No, you said: "That's not remotely compatible with ID, which is not about the origin of life, but rather about how things today came to be "designed" the way they are."

And later: "I can't tell you anything at all about what ID says about the origin of life (maybe because they have nothing to say about it, perhaps?), so I'll parry to Nagel's endorsement of a book. Take that!"

You claimed that ID had nothing to say about the origin of life. I cited otherwise, and you called what you thought was a bluff and doubled down on the claim. Now, since - as usual - I've pinned your hide to the wall, you're trying to lie your way out of it. Because otherwise, gosh, you look pretty fucking dumb, don't you?

I did not say that it wasn't compatible. Meyer, in discussing materialist theory of OoL, attempts to show that it is impossible

A) No, he doesn't try to show it's impossible. He tries to show that, given what we currently know, it's incredibly unlikely (note: this isn't 'impossible') to have happened without the effort of an intelligent agent.

B) You, earlier: "The book you refer to is clearly creationist. It attributes life to a supernatural creator. That's not what ID science is about (at least not according to the so-called ID "scientists")."

Except it doesn't attribute life to a supernatural creator. In fact, the book explicitly points out ID *cannot* do this. Yes, you said it wasn't compatible because the book 'was clearly creationist'. Now it apparently IS compatible, it's just that he's being sneaky.

You can't even keep your own words straight.

The book gives the official ID position, as you pointed out, and that's exactly the point that I was making in the first place.

No, your point was that the book was 'clearly creationist' and 'attributes life to a supernatural creator'. Now, hot on the heels of being shown as not only pig ignorant of what you talk about, but a liar, you're gambling that you're crafty enough to BS your way out of the situation. Surprise! It's not working.

You are nothing but a troll.

Yes, I'm one of those trolls who reads what you say, quotes your statements, points out how they're wrong, quotes your FURTHER statements and how THEY are wrong, and then why you start lying about what you said, quotes your statements again to point out the obvious inconsistencies.

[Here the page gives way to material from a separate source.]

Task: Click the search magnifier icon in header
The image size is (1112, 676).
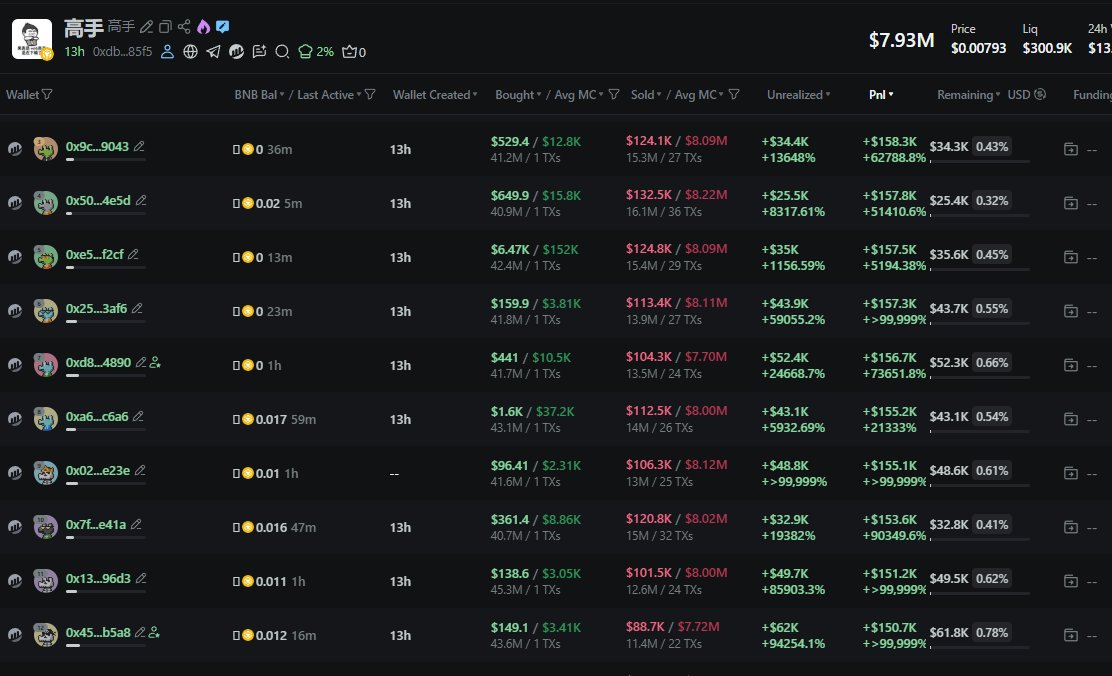Action: pyautogui.click(x=282, y=52)
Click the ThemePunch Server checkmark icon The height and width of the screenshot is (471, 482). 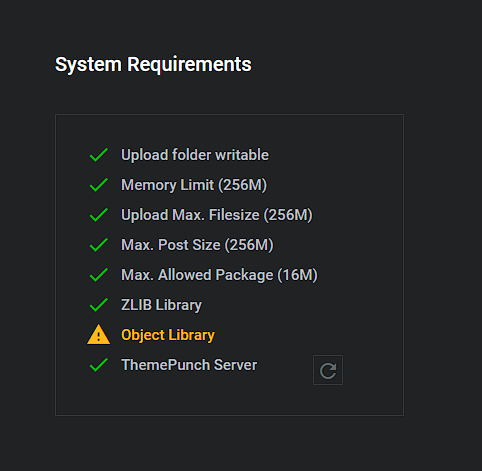99,365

As I said - my job is done here. I now have a picture perfect example of you speaking out of your ass about a subject you know nothing about, compounding it with even more ignorance, and then lying poorly in an attempt to get out of it. You can't climb out of the hole you dug for yourself - it can only get deeper. Bitch about it, cry about it, look around for sympathy - but trust me when I say, your shortcomings have been made crystal clear in this thread. It will be referred to in the future.

Thanks for the gift. ;)

im-skeptical said...

And after trying to clarify my points, still you twist the meaning of what I have said. This is obviously deliberate. Not surprising. You are after all, so dishonest that you can't bring yourself to make a fair representation of what I say.

Crude said...

You are after all, so dishonest that you can't bring yourself to make a fair representation of what I say.

I know, me and my monstrous 'quoting you in full, multiple times' tactics, and criticizing the clear meaning of your words. It's almost as bad as my 'refusing to believe obvious horseshit meant to mask you trying to paper over your mistakes after the fact' methods.

Your understanding of "fair representation" means "never pointing out when you said pig ignorant stuff, and turning a blind eye to your bullshitting". If you want that, wait for someone like Linton to show up. You're on the same side as him, so you can count on him running defense for you no matter how obviously dumb or wrong your replies are, so long as you do the same for him.

Again, my advice? In the future, don't blather on as if you know about stuff based on your visceral effing reactions to the topic and your skimming over posts by whatever angsty Gnus you idolize lately. Either proceed cautiously, asking questions from those who know better, or study the source until you at least have a grasp of it. That may take a couple years, at your pace.

im-skeptical said...

Or it could be that you are just plain stupid. Why don't you just go on arguing against your imagined strawman opponent? I'll leave you to it.